GIVEN PROBLEM =>
Turn the lines starting at the one that contains "Where should I click to: Expand" and ending at the last line into a CSV with two columns, text and answer. Give each text and its answer one row, put every value in a single quoted field with line breaks changed to spaces, and leave the pictures out.

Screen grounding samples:
====
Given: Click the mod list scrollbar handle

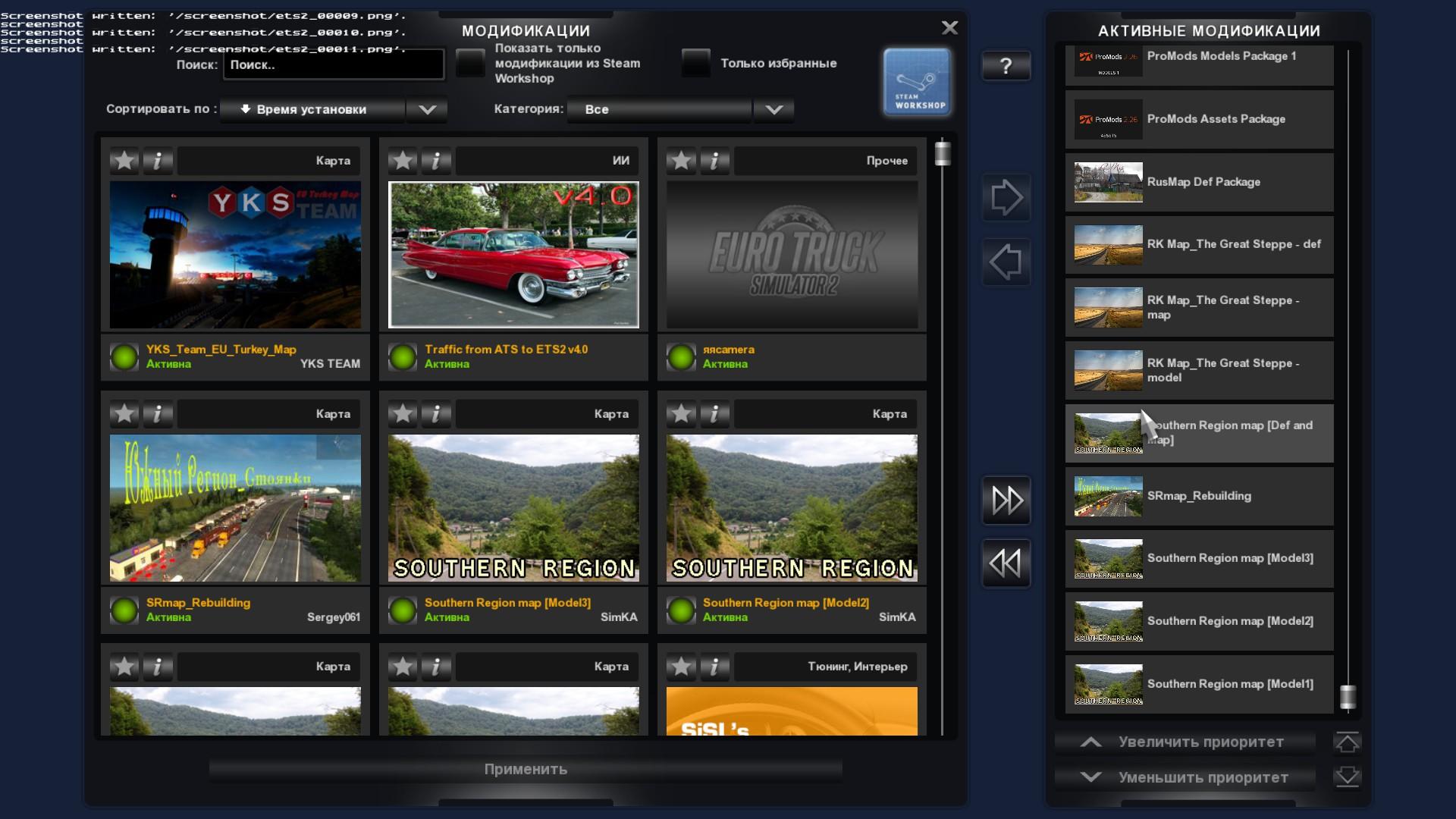Looking at the screenshot, I should coord(943,153).
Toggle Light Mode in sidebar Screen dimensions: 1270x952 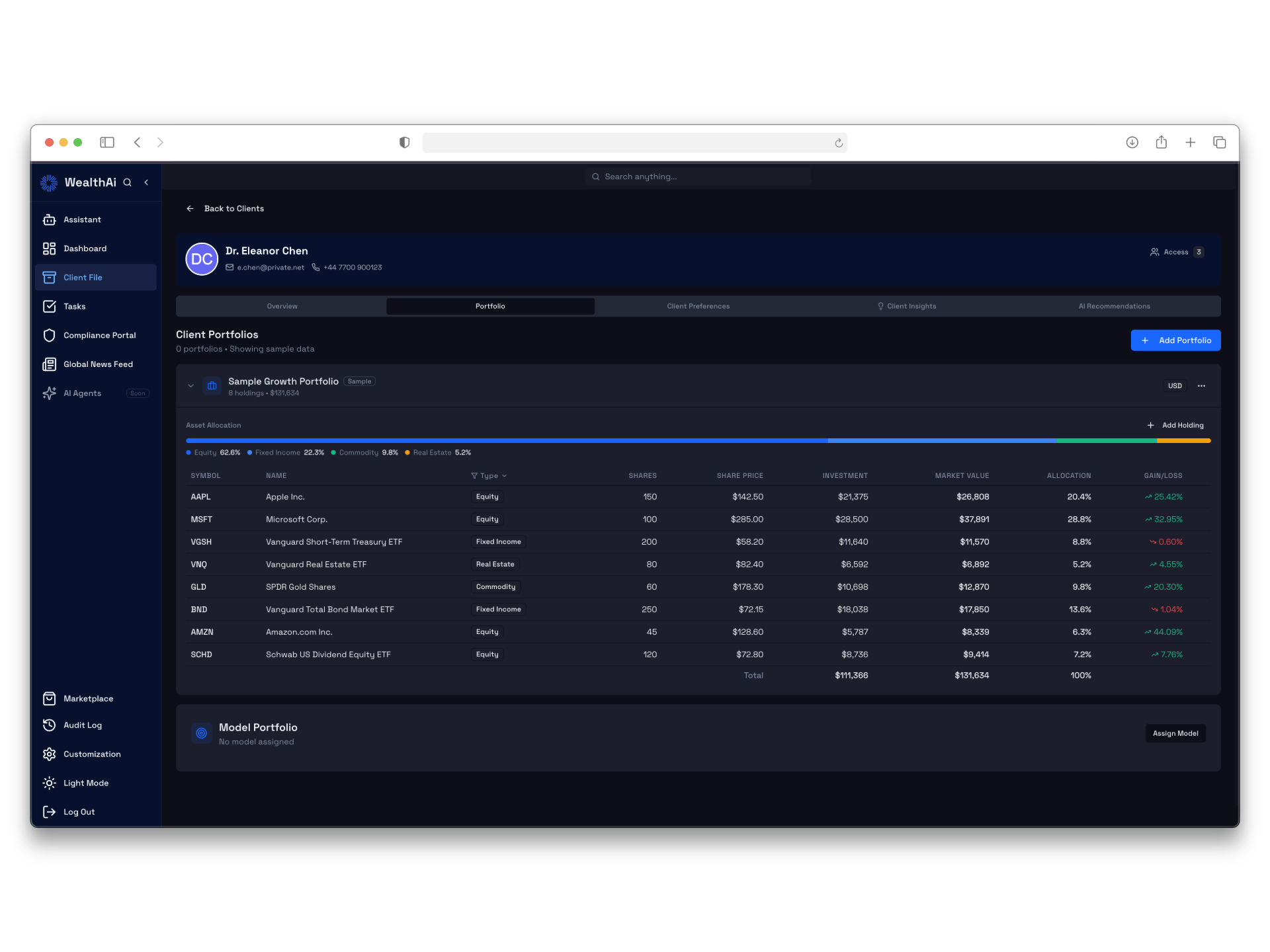coord(49,783)
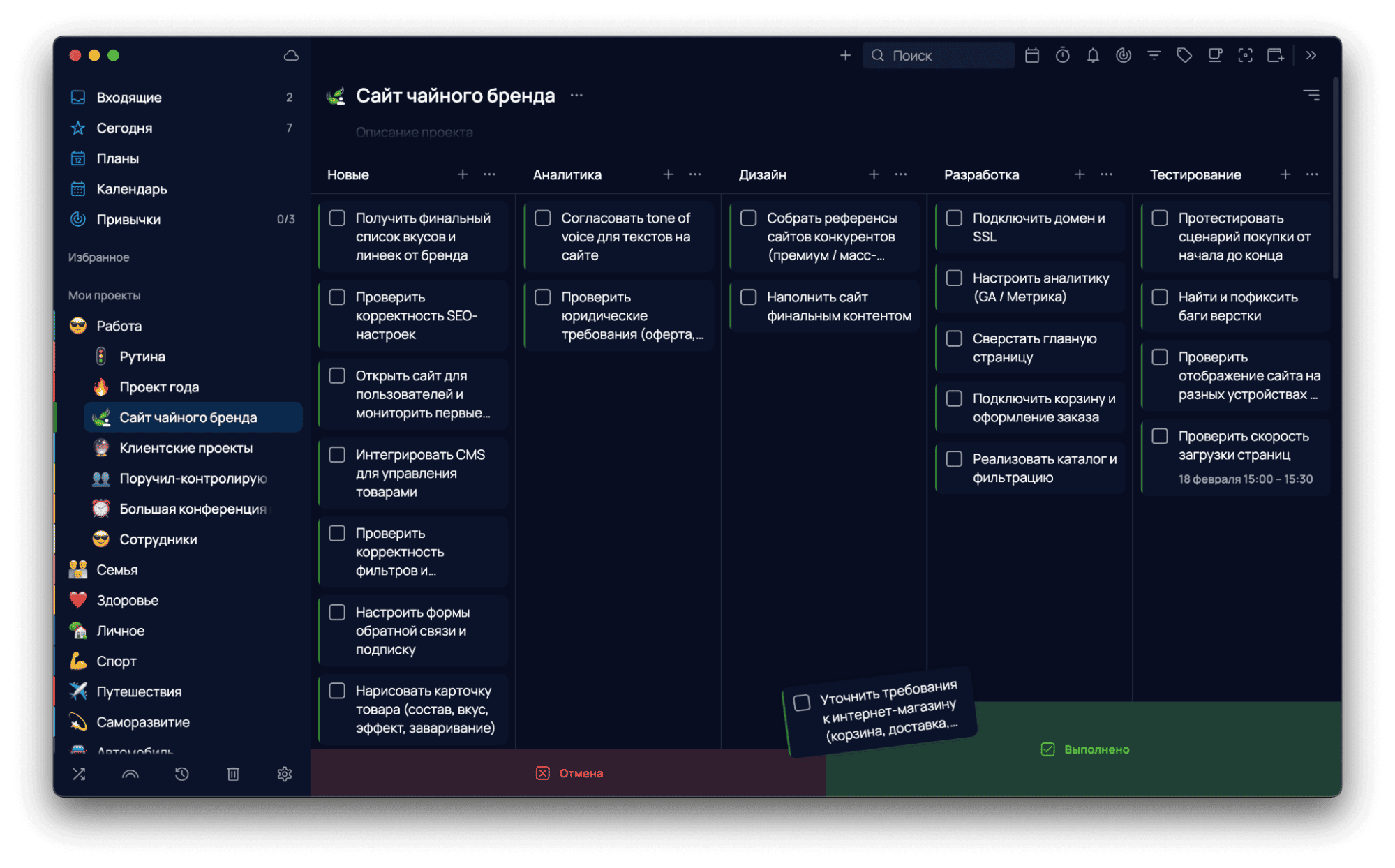1395x868 pixels.
Task: Open project options ellipsis next to the title
Action: coord(576,96)
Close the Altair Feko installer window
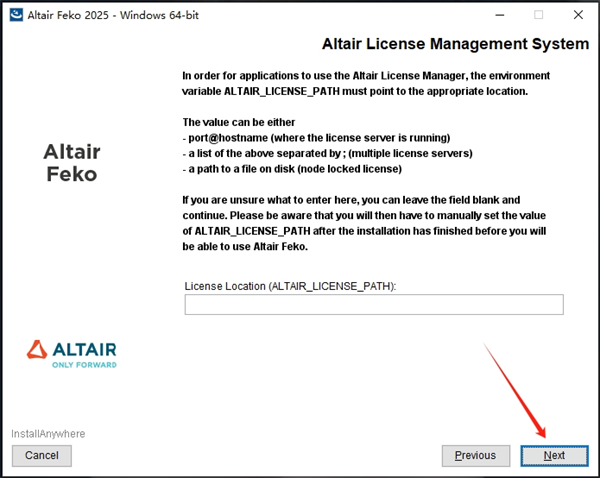600x478 pixels. click(578, 14)
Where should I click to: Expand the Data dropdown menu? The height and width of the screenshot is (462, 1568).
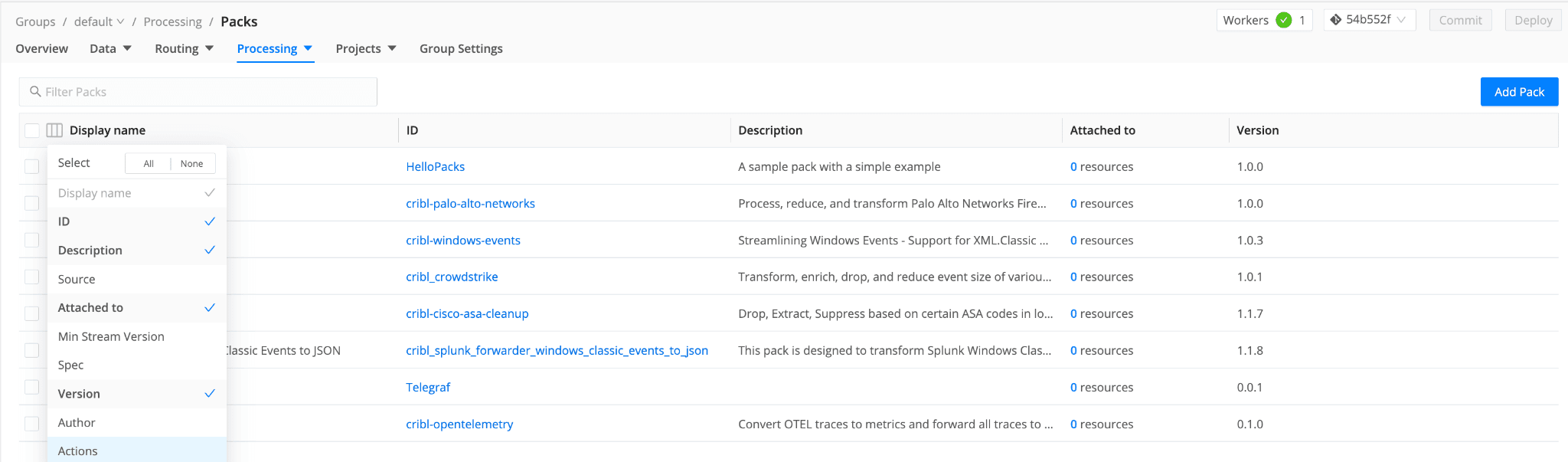coord(110,48)
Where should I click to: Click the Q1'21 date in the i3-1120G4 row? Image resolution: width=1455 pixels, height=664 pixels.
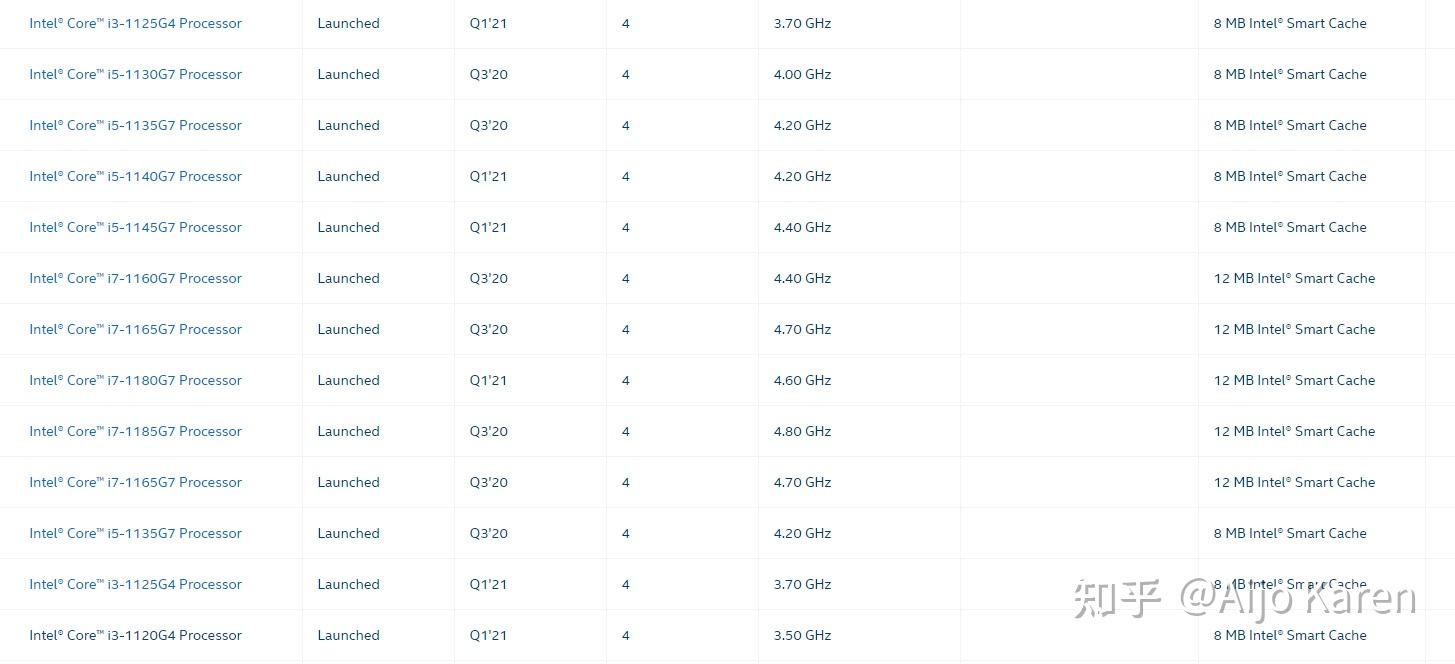tap(488, 635)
====
THE COMPLETED TASK =>
text,answer
"Where should I click to: Expand the Data dropdown menu? The height and width of the screenshot is (462, 1568).","coord(110,48)"
"Where should I click to: Click the Q1'21 date in the i3-1120G4 row? Image resolution: width=1455 pixels, height=664 pixels.","tap(488, 635)"